Webmasters these days get very touchy about letting new spiders walk all over their sites. There are so many scraper bots, email harvesters, exploit probers, students running Nutch on gigabit university pipes, and other ill-behaved new search bots that some site owners nervously huddle in forum bunkers anxiously scanning their logs for suspect new vistors, so they can quickly issue bot and ip bans.
Cuill, the search startup from ex-googlers anticipated to launch soon seems to have run a rather high rate crawl when they were getting started that generated a large number of robots.txt bans. Here is a list of sites which have banned Cuill's user-agent "Twiceler".
A well-behaved crawler needs to follow a set of loosely-defined behaviors to be 'polite' - don't crawl a site too fast, don't crawl any single IP address too fast, don't pull too much bandwidth from small sites by e.g. downloading tons of full res media that will never be indexed, meticulously obey robots.txt, identify itself with user-agent string that points to a detailed web page explaining the purpose of the bot, etc.
Apart from the widely-recongnized challenges to building a new search engine, sites like del.icio.us and compete.com that ban all new robots aside from the big 4 (Google, Yahoo, MSN and Ask) make it that much harder for a new entrant to gain a footing. However the web is so bloody vast that even tens of thousands of site bans are unlikely to make a significant impact in the aggregate perceived quality of a major new engine.
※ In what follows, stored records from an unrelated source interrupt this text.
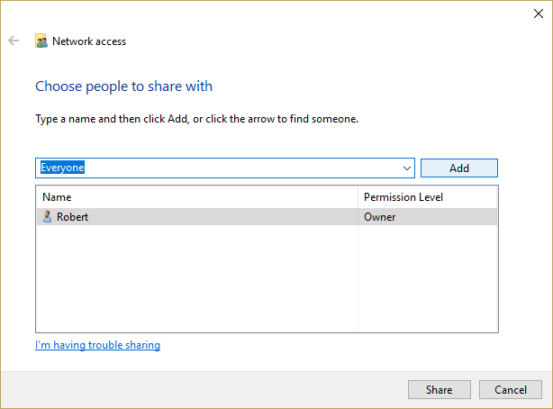
Task: Click the Choose people to share with heading
Action: pos(123,86)
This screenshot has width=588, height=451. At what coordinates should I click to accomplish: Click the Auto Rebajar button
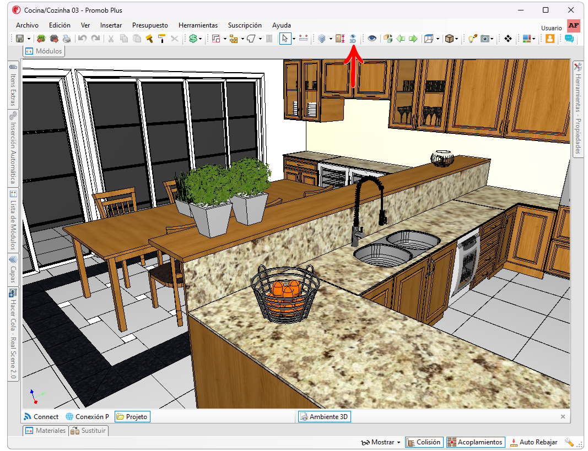point(534,442)
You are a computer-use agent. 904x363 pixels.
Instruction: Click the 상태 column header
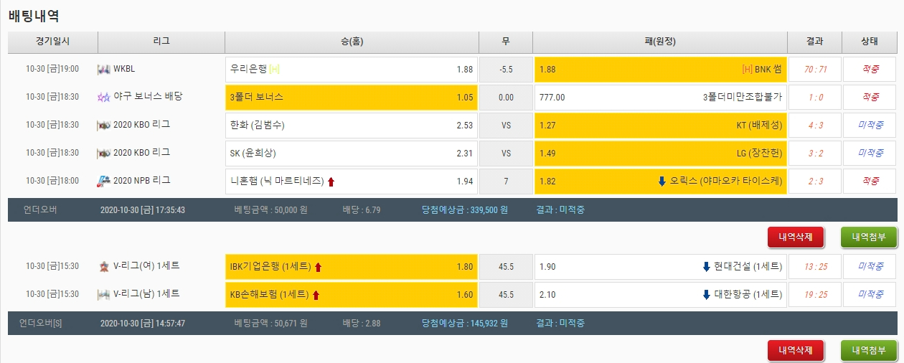869,42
My initial take was that this had to be annoying for Cuill. As a crawler author, I can attest that getting each new site rejection personally hurts. :) But now I'm not so sure. Looking over the list, aside from a few major sites like Yelp, you could argue that getting all the forum seo's to robots exclude your new engine might actually help improve your index quality. Perhaps a Cuill robots ban is a quality signal? :)